Linelle se encontraba en su casa sentada en la mecedora esperando por
la Aes Sedai. Sus cálculos no habían fallado. Mantenía la taza de té
muy cerca de la nariz para evitar el olor a carne quemada que despedía
el cuerpo que yacía a su lado. Volvió a empujarse con el pié derecho y
se contentó con los últimos momentos de serenidad que tendría su vida.
Aquel olor era el recordatorio del agridulce aniversario de su amiga.
Ningún desenlace aquella noche podría haber sido feliz. Al fin de
cuentas si Cordevine hubiera sobrevivido al atentado, ella estaría a
punto de morir por los designios del entramado.

Volvió a repasar la lista mental de todo lo que debía llevarse consigo
y asintió conforme con saber que todo estaba preparado. En verdad ya
había revisado el baúl antes de enviar aquel mensaje a las Aes Sedai.
Sabía que la carta era un anzuelo para que vinieran a llevarla de las
pestañas a la torre. Pues bien, no pensaba ir viajando en carreta todo
el camino desde Ghealdan hacia Tar Valon. Sintió un gran poder fuera
de la casa. Alguien había llegado encauzando.
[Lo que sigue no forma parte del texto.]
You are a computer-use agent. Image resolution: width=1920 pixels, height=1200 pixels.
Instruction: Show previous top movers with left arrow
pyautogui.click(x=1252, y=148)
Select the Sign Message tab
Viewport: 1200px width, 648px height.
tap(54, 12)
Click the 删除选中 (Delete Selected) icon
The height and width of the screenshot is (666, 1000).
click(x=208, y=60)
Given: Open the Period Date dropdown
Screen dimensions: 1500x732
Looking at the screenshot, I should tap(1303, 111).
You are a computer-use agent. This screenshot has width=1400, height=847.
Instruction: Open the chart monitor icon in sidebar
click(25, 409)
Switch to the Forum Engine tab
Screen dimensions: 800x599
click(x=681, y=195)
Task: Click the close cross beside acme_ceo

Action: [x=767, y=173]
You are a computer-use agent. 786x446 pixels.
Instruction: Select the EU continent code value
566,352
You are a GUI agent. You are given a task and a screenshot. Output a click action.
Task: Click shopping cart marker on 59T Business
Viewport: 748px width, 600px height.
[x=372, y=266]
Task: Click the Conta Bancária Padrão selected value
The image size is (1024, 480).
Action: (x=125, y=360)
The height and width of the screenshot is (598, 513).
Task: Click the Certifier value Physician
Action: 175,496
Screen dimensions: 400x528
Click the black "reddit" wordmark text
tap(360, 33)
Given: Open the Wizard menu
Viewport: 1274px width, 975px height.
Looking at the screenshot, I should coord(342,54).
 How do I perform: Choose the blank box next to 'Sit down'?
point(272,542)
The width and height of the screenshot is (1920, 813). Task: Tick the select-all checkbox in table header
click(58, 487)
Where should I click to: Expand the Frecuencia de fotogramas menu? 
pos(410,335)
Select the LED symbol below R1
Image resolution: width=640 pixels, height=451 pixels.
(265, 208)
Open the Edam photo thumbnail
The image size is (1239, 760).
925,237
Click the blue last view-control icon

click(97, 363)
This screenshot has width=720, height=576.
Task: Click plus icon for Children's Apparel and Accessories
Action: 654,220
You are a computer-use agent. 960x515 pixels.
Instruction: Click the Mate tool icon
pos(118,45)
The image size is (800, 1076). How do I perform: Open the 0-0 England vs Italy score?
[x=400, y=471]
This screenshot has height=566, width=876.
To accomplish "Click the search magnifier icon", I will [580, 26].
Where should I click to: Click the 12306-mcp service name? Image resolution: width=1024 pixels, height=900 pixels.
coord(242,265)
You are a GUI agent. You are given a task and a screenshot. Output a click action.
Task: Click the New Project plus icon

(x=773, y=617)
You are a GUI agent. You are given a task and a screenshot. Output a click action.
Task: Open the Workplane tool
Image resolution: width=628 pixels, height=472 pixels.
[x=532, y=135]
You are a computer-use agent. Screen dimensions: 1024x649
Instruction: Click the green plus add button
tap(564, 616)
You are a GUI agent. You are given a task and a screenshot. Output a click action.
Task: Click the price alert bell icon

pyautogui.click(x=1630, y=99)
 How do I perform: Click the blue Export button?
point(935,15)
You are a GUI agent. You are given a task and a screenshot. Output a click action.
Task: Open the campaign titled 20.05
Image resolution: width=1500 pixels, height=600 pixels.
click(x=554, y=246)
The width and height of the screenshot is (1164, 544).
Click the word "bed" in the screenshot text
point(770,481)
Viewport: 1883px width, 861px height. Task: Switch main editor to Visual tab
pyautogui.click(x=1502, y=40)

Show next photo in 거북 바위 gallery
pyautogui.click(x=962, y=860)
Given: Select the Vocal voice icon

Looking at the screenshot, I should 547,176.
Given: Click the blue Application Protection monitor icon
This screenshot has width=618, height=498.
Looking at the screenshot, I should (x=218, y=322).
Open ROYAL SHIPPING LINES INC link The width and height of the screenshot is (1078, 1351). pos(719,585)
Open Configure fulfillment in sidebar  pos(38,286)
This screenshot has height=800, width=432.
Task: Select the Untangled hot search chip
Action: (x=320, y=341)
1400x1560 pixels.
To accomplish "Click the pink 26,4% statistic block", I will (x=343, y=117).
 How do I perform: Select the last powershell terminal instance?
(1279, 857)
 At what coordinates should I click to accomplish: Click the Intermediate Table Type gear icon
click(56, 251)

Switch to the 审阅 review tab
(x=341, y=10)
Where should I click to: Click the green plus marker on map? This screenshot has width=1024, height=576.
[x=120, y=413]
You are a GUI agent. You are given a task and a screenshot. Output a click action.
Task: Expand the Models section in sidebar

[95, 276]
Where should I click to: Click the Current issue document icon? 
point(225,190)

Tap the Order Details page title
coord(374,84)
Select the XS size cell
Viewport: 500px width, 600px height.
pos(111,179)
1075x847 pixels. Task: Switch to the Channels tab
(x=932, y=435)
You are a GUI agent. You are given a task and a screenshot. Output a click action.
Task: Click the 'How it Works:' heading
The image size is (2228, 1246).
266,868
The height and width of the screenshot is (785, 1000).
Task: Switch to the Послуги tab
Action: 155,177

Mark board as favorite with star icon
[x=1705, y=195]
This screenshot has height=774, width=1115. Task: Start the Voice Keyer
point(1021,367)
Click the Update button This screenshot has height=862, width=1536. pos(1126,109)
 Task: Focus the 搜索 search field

Ella se paró ayudada por
su bastón y, con esfuerzo, acercó el cuerpo inerte de su amiga a la
mecedora.

— ¡Ya voy! — Gritó desde dentro a la mujer que venía por ella. Tomó
las dos agujas de tejer que tenía preparadas sobre un banco de madera
y las colocó en posición sobre el cuerpo.  Jamás había fingido una
muerte. Debía funcionar. Había tomado los recaudos suficientes. La
pequeña cabaña ardería desde sus cimientos. Su vida se evaporaría en
cuestión de pocas horas cuando las llamas de la chimenea alcanzaran
los montones de sábanas y ropas viejas que había dejado dispersos por
el piso del hogar. Había ubicado una cesta de mimbre con otros pocos
de ropa limpia dentro, aunque volcada hacia un lado. No tenía la
certeza de cuánto de la casa quedaría en pié. Pero en caso de que no
se convirtiera todo en cenizas, el cuadro terminado debía lucir como
si un descuido había sido el culpable. Por esa misma razón la mecedora
se encontraba tan cerca del fuego.

Linelle no reportó la muerte. Necesitaba el cuerpo. Aquel día de
Jumara era su octogésimo aniversario. Sabía que sobreviviría. Jumara
se había cobrado su sacrificio en la vida de Cordevine. Su partida
serviría a una causa. Linelle debía abandonar a su familia y procurar
que jamás la buscaran. Abel nunca aceptaría que partiera hacia la
torre blanca. Nadie en su familia comprendía el significado de un bien
mayor. Debían hacer el duelo y qué mejor momento que éste. Ya puestos
a sufrir por Varic, no podía empeorar mucho la situación enfrentarse a
su muerte.

Las piezas estaban en su lugar. Se dirigió a la puerta y antes de
cerrarla tejió un hilo de fuego que comenzó el incendio.

Al salir una Aes Sedai la esperaba en medio del patio. Si no se daba
prisa el humo comenzaría a verse, el olor a quemado también y no
pensaba explicar ni ápice de su enloquecido plan.

— ¿Lista para convertirte en una novicia? — Dijo la mujer a la vez que
abría un acceso hacia Tar Valon.

— ¿Lista yo?, Hay que ver si la torre está lista para mí. — Esa fue la
primera vez que un hilo de aire le dio un latigazo de castigo.